● **Quoted passage**:
=== Begin Enclosure ===

China expands lockdowns as COVID cases climb

World
China expands lockdowns as COVID cases climb

Hundreds of thousands more people were ordered to stay home in northern China Tuesday, joining millions under strict lockdown as authorities raced to contain a surge in COVID cases that have reached a 21-month high.

China -- where the virus emerged two years ago -- has followed a "zero-COVID" strategy of tight border restrictions, lengthy quarantines and targeted lockdowns as Beijing prepares to welcome thousands of overseas visitors to February's Winter Olympics.

But authorities have faced a resurgent virus in recent weeks, reporting 209 infections on Tuesday -- the highest single-day tally since March last year, when the pandemic raged through the central city of Wuhan.

The surge -- while low in comparison to rampant cases in Europe and the United States -- has prompted authorities to impose what they have called the "strictest" possible curbs in the northern city of Xian, whose 13 million residents are entering a sixth day of home confinement.

Nearby cities have also logged cases linked to the flare-up, with Yan'an -- about 300 kilometers from Xi'an -- Tuesday shuttering businesses and ordering hundreds of thousands of people in one district to stay indoors.

The Xian lockdown is the most sweeping in China since the similarly-sized Wuhan was sealed off.

The city has set up over 4,400 sampling sites and deployed more than 100,000 people to handle the latest round of testing, according to state broadcaster CCTV. Footage showed masked residents queueing to be tested in streets and sports centers.

But banned from driving and limited to sending out one household member every three days to buy groceries, many Xian residents have taken to social media to call for help in acquiring food and other essentials.

"I'm about to be starved to death," wrote one person on the Weibo site. "There's no food, my housing compound won't let me out, and I'm about to run out of instant noodles ... please help!"

"I don't want to hear any more news about how everything is fine," said another. "So what if supplies are so abundant -- they're useless if you don't actually give them to people."

Authorities have insisted that supplies remain stable as they maintain strict controls on movement into and out of Xian.

=== End Enclosure ===

● **Exercise requirements**:
A) Answer these questions from the COVID lockdown article:
(i) How many infections did authorities report on Tuesday?
(ii) How many residents does Xian have?
(iii) How many sampling sites has Xian set up?
B) Write out the COVID lockdown article starting with "But banned from" and going on through "and other essentials.", substituting "provisions" for "groceries".

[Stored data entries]
=== Begin Enclosure ===

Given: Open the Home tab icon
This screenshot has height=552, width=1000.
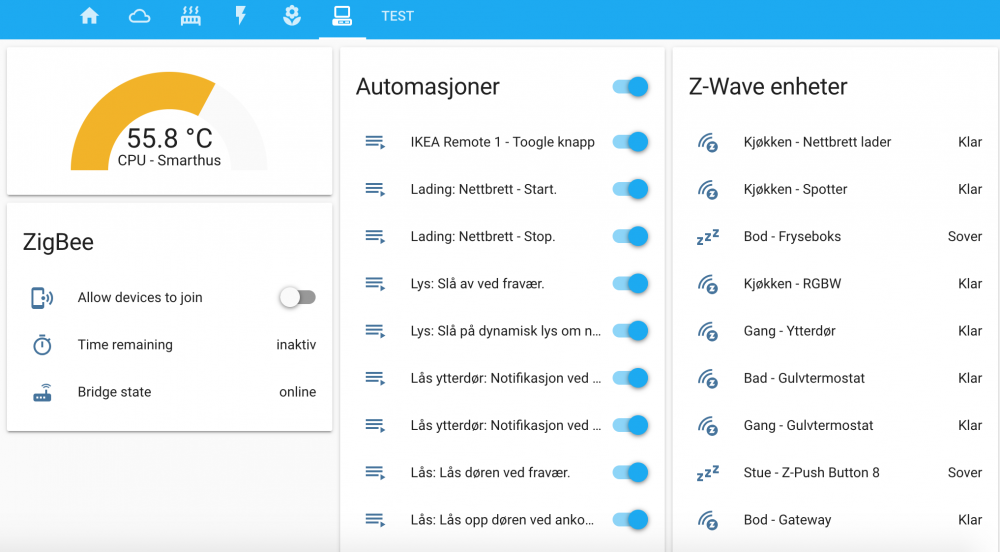Looking at the screenshot, I should pyautogui.click(x=90, y=16).
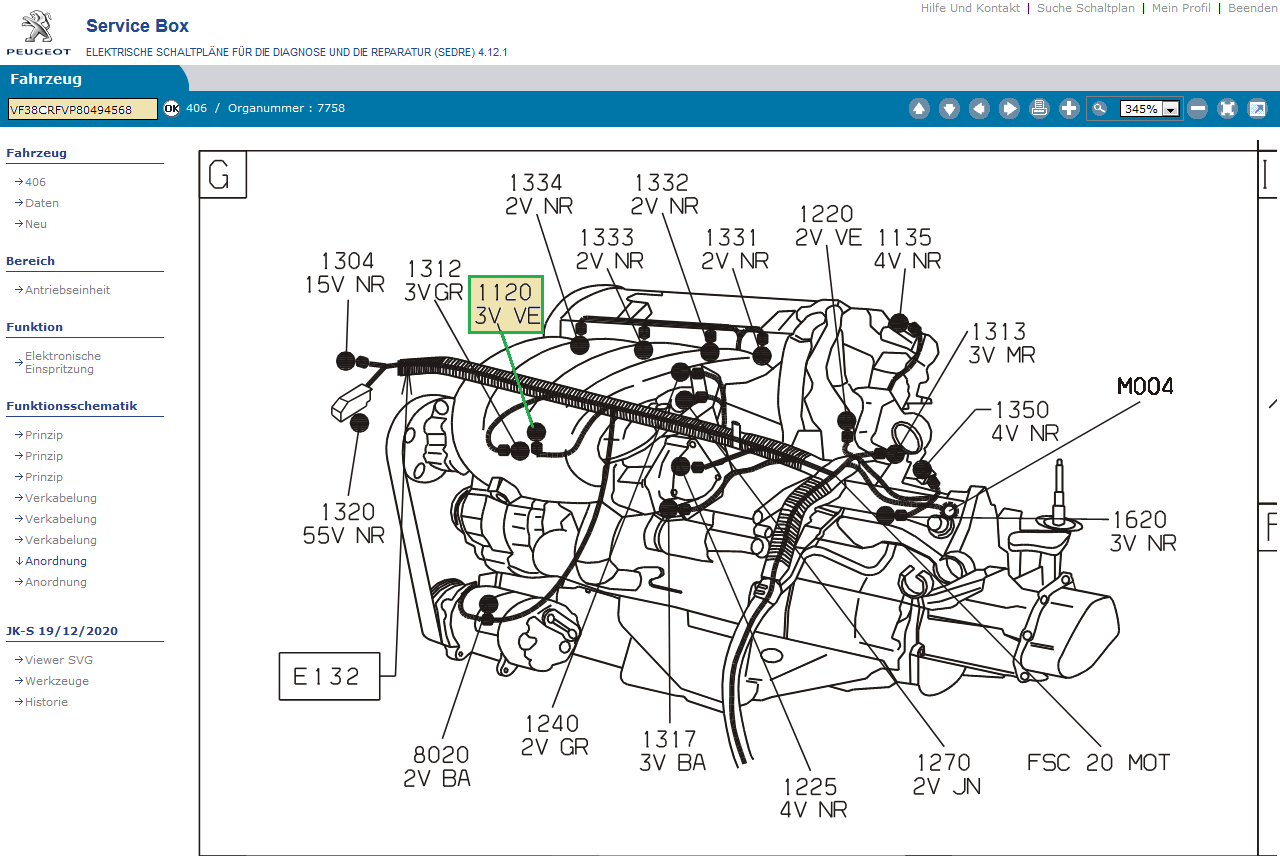Pan the diagram upward with the up arrow
Screen dimensions: 1280x863
pyautogui.click(x=919, y=109)
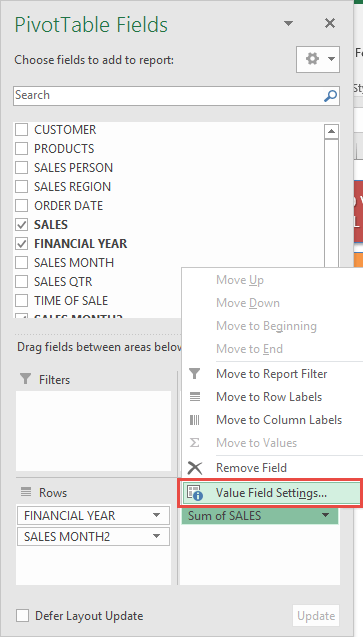Click the Remove Field X icon
363x637 pixels.
pyautogui.click(x=195, y=468)
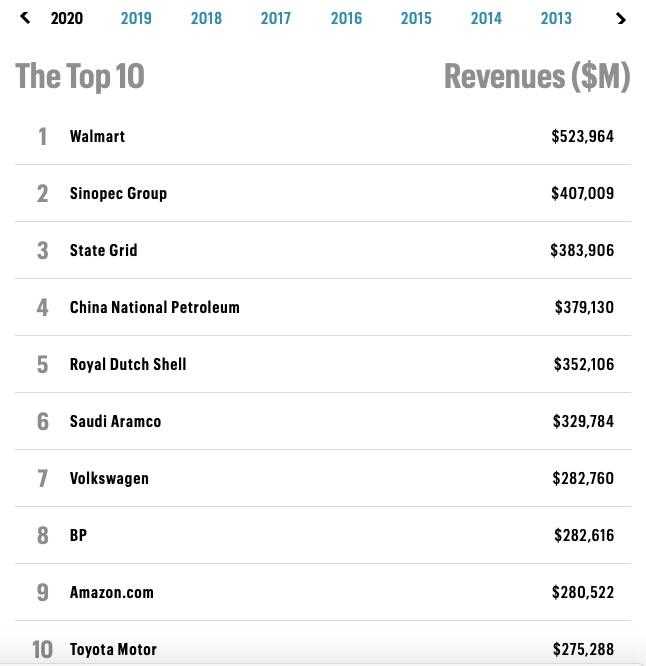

=== End Enclosure ===

● **Answers by item number**:
A)
(i) 209
(ii) 13 million
(iii) Over 4,400

B)
But banned from driving and limited to sending out one household member every three days to buy provisions, many Xian residents have taken to social media to call for help in acquiring food and other essentials.